Так, при характеристике действий латышской дивизии в составе советских войск и советских партизан на территории Латвии негативно оцениваются «сознательная отправка латышей на смерть», «русификация стрелковой дивизии», «наличие в партизанском движении чуждых, нелатышских элементов, которые не знали местную ситуацию и часто жестоко расправлялись с мирным населением»[768]
.Таким образом, позиция большинства прибалтийских историков при исследовании событий 1941–1944 гг. отвечает общим принципам внешней и внутренней политики руководства прибалтийских стран и имеет четко выраженную антироссийскую направленность. При этом наблюдаются многочисленные случаи сознательного искажения исторических фактов и даже прямая подтасовка исторических источников для подтверждения своей концепции.
8. Одной из наиболее тенденциозных тем, освещаемых в современной зарубежной историографии, является вопрос происхождения и деятельности националистических формирований в Прибалтике.
В исторической, специальной и публицистической литературе история деятельности националистических формирований неоднократно становилась предметом изучения. Для многих зарубежных политиков и публицистов оценка деятельности националистических бандформирований зависит от отношения к конкретной стране, от общемировой конъюнктуры, от конкретных шагов, предпринимаемых для борьбы с формированиями. Спектр оценок меняется от «отрядов террористов и бандитов» до «партизан и повстанцев, сражающихся за свободу своего народа». Показательна в этом отношении работа бывшего премьер-министра Эстонии М. Лара[769]

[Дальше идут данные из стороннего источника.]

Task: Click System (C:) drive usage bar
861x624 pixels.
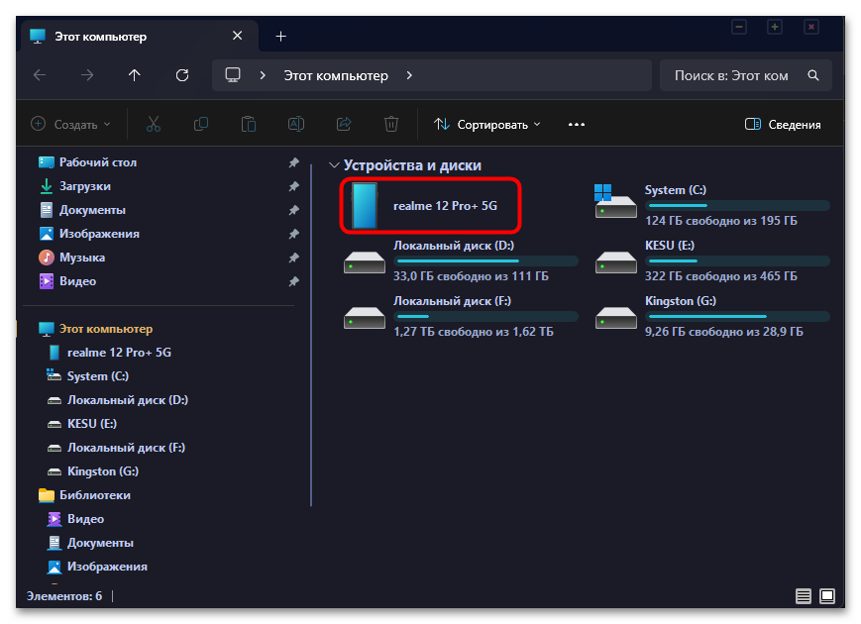Action: click(738, 205)
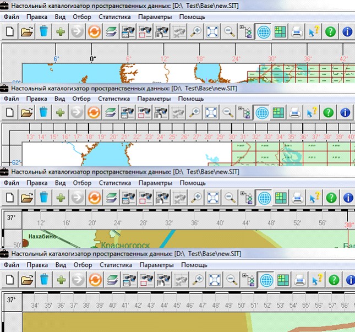Click the Zoom out magnifier in the bottom window

(x=228, y=280)
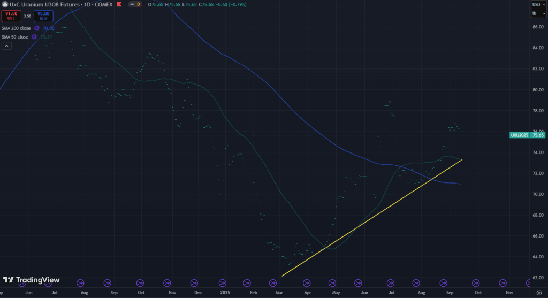The height and width of the screenshot is (298, 548).
Task: Click the UXU2025 75.65 price label
Action: point(527,135)
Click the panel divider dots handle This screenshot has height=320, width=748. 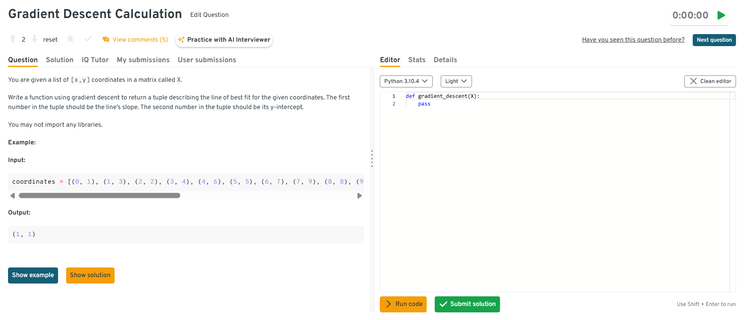[372, 158]
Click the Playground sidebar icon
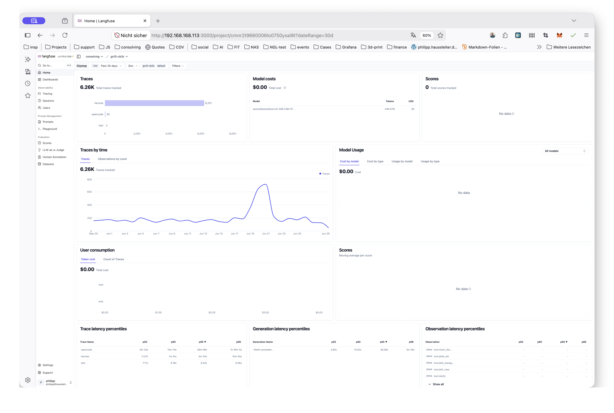Image resolution: width=614 pixels, height=413 pixels. (39, 129)
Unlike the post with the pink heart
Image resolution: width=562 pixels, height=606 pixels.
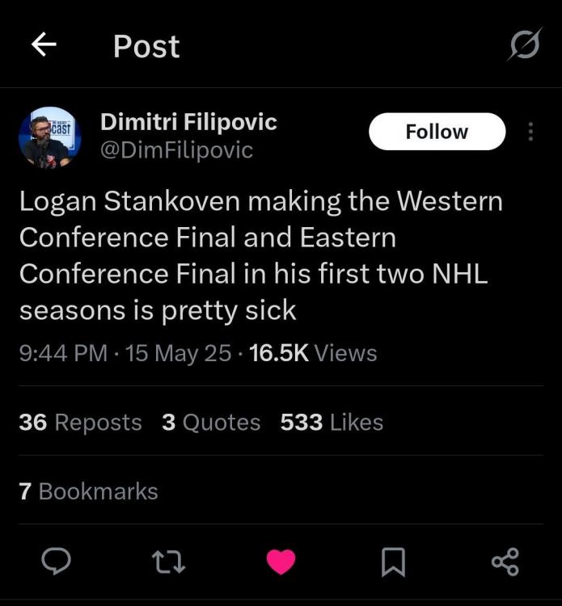click(281, 562)
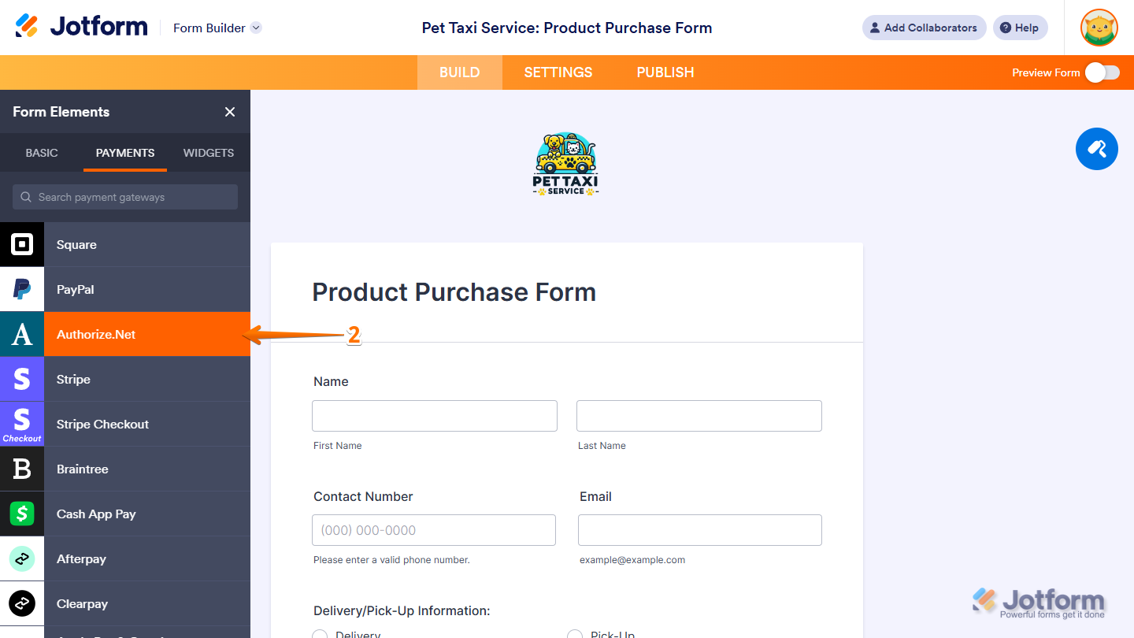Viewport: 1134px width, 638px height.
Task: Select the PayPal logo icon
Action: point(22,290)
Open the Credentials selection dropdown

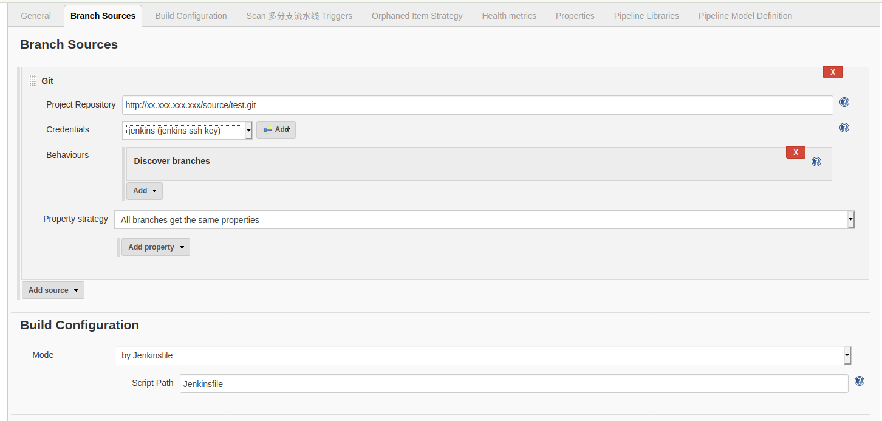(248, 129)
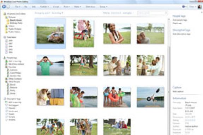
Task: Click the blue help icon in toolbar
Action: click(184, 7)
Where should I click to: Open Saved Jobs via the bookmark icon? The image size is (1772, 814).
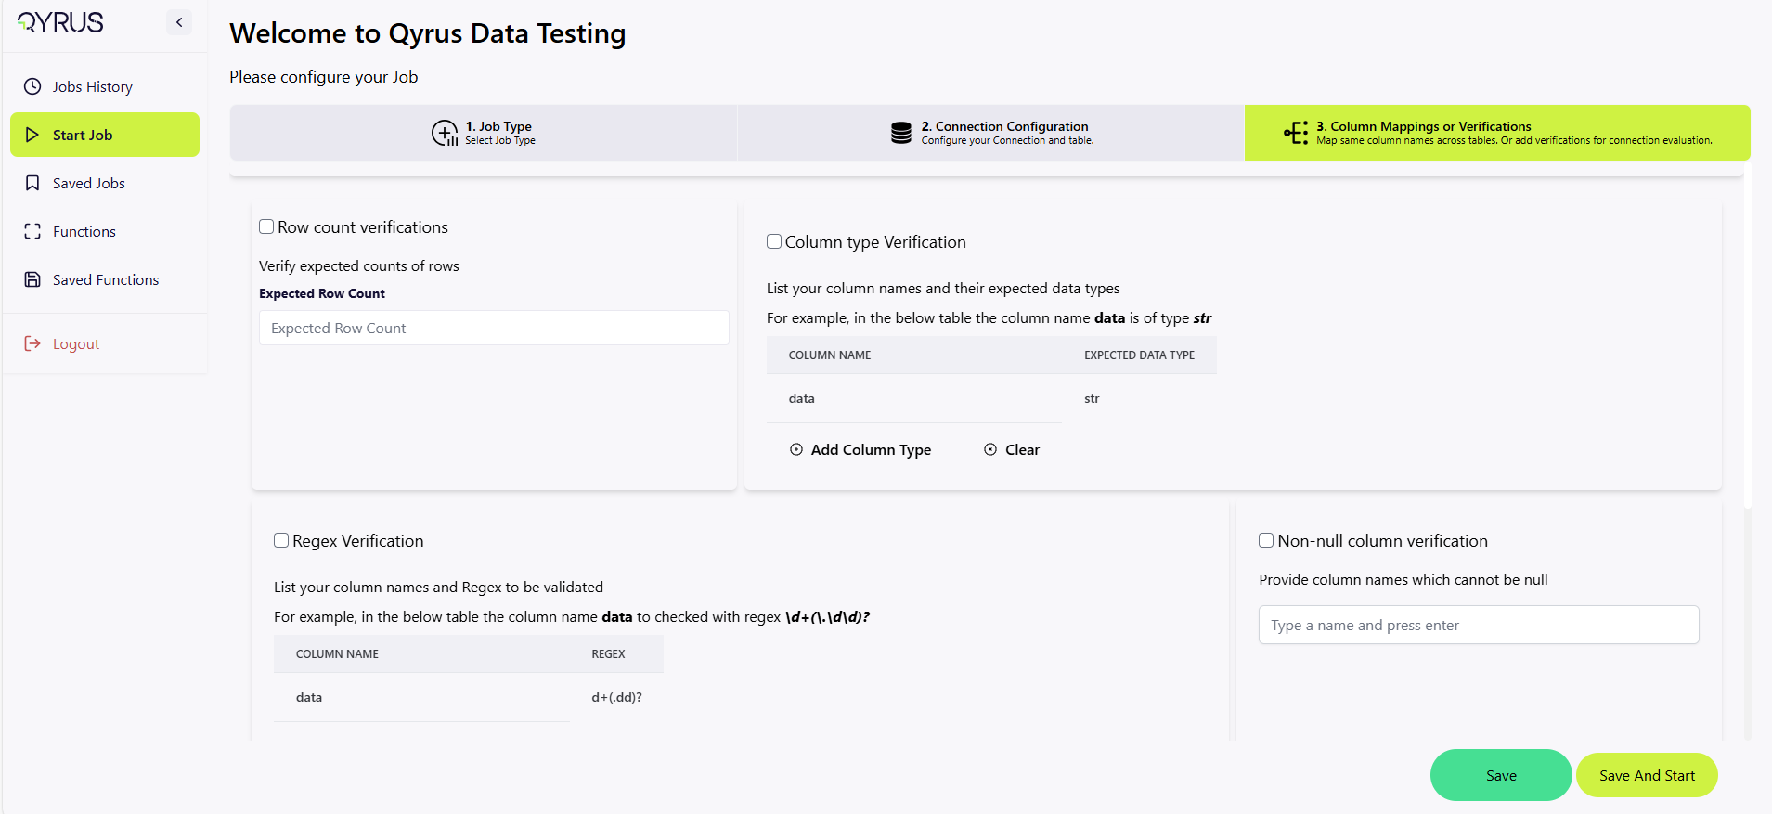[x=32, y=182]
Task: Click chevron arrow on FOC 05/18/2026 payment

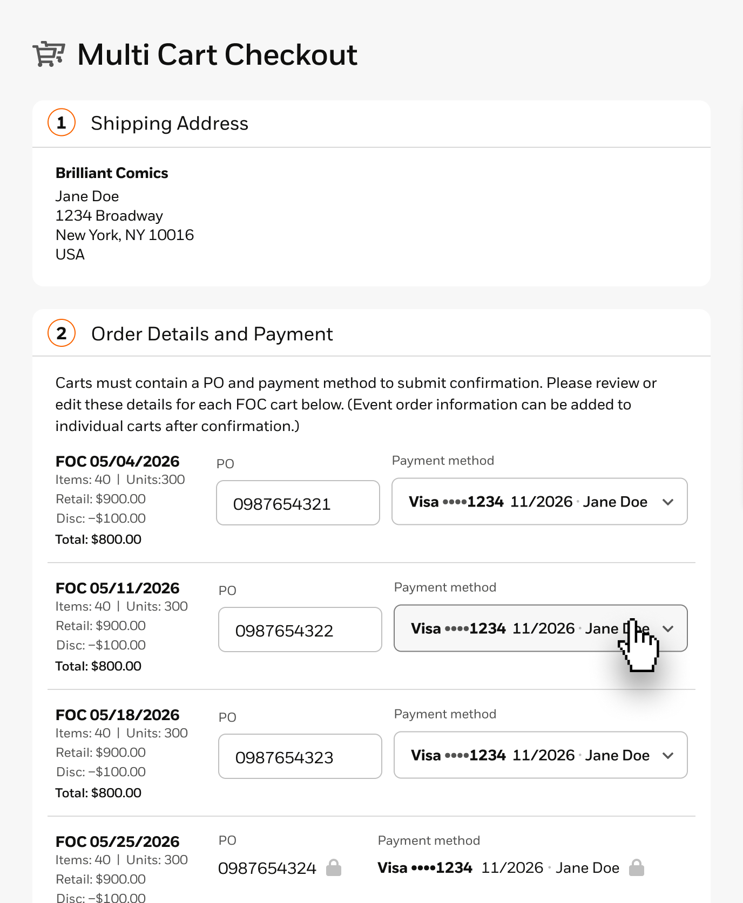Action: point(668,756)
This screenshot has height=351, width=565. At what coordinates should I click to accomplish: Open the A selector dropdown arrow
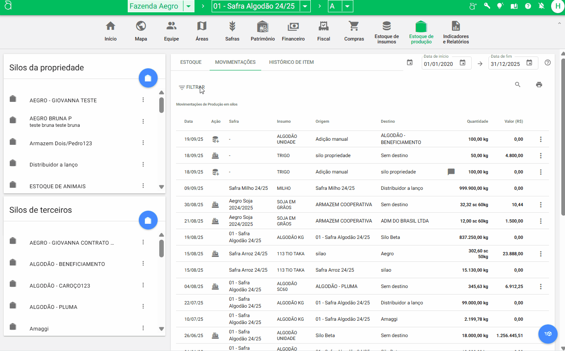[x=347, y=7]
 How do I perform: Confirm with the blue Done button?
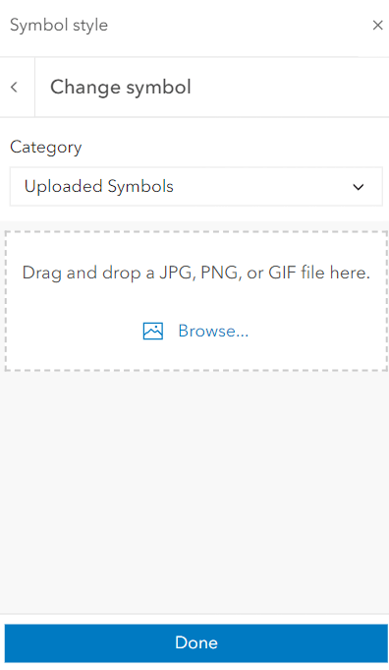(x=196, y=642)
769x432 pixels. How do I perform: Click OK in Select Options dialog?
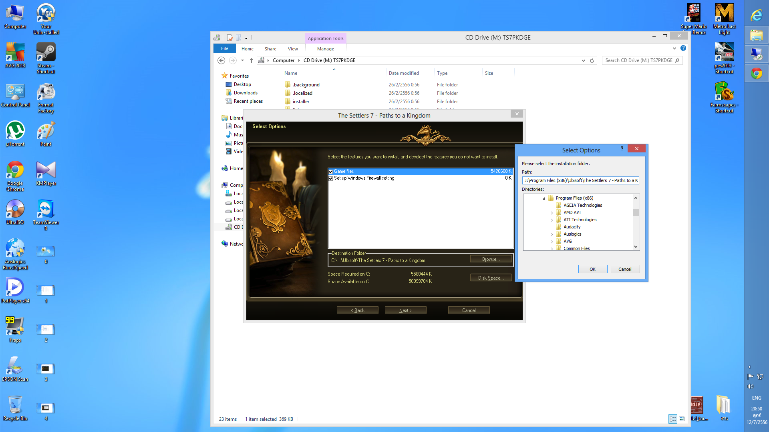coord(592,269)
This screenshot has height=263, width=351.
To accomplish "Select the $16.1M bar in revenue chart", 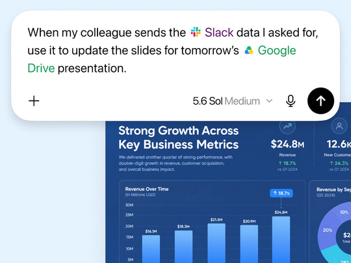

, который называет отряды «лесных братьев» «вооруженным движением сопротивления», а также «людьми, которые жили свободными и умерли свободными»[770]. За каждым термином стоит определенная философия и политическая направленность, стоят интересы различных государств, альянсов и людей.Даже в современной российской историографии последних лет можно найти несколько разнообразных по форме и содержанию определений. Так, один из вдумчивых и серьезных исследователей послевоенных процессов в Прибалтике Е.Ю. Зубкова пишет о «вооруженной оппозиции», В.П. Галицкий в своих работах исследует деятельность «сепаратистско-повстанческих организаций», а М.Ю. Крысин, указывая на предвзятость многих историков и публицистов, употребляет понятие «националистическое сопротивление», совершенно справедливо задаваясь вопросом: «Что же такое националистическое сопротивление, кто были его организаторы и участники»?
В документах 1940-х — начала 1950–х гг. общеупотребительного термина также не встречается[771]
. Общий смысл всех формулировок одинаков: на территории Прибалтики и западных районов РСФСР действовали многочисленные националистические бандформирования, поскольку они состояли в основном из латышей, литовцев, эстонцев, поляков и отчасти русских граждан, совершавших террористические акты, связанные с убийствами и покушениями, захватом заложников, взрывами государственных учреждений, грабежами и запугиванием населения.Эти бандформирования нельзя рассматривать как плохо организованные, «не связанные друг с другом» группировки, хаотично образовывающиеся в результате неприятия советской власти и ее политики. Практически все бандформирования, особенно периода 1944–1949 гг., имели налаженные каналы связи между собой, «генеральным штабом латвийских партизан» или другими «руководящими центрами». Банды объединялись для проведения масштабных акций, проводили встречи и совещания, обменивались информацией, имели надежные места базирования, пособников и агентуру. Только после уничтожения наиболее крупных бандформирований и «изъятия бандпособников» ситуация стала меняться — многие бандиты легализовались, часть была вынуждена перейти в другие районы и там, не имея поддержки в незнакомой местности, была уничтожена.
В западной историографии сложилось устойчивое мнение, что причиной образования многочисленных отрядов «зеленых братьев» в Прибалтике служит карательная политика Советского Союза в 1940–1941 гг. и массовая депортация, проведенная в июне 1941 г., а также присущее всем прибалтам стремление к независимости. Вот что по этому поводу пишут известные прибалтийские историки, проживающие в США, Р. Мисиунас и Р. Таагапера: «Патриотический идеализм был главным мотивом {сопротивления}. В 1940 г. его умеряло стремление избежать смерти, но в 1945 г. война и две оккупации сформировали чувство, что двум смертям не бывать, а одной все равно не миновать». Однако, помимо лирики, первым среди мотивов указанные историки называют террор 1940–1941 гг. и возвращение карательной политики советского режима в послевоенные годы[772]
.Аналогичной позиции придерживается большинство западных историков, а также их коллеги в Прибалтике. Патриотизм и стремление к независимости, с одной стороны, и советский террор — с другой — рассматриваются как главные побудительные мотивы, заставлявшие людей уйти в лес.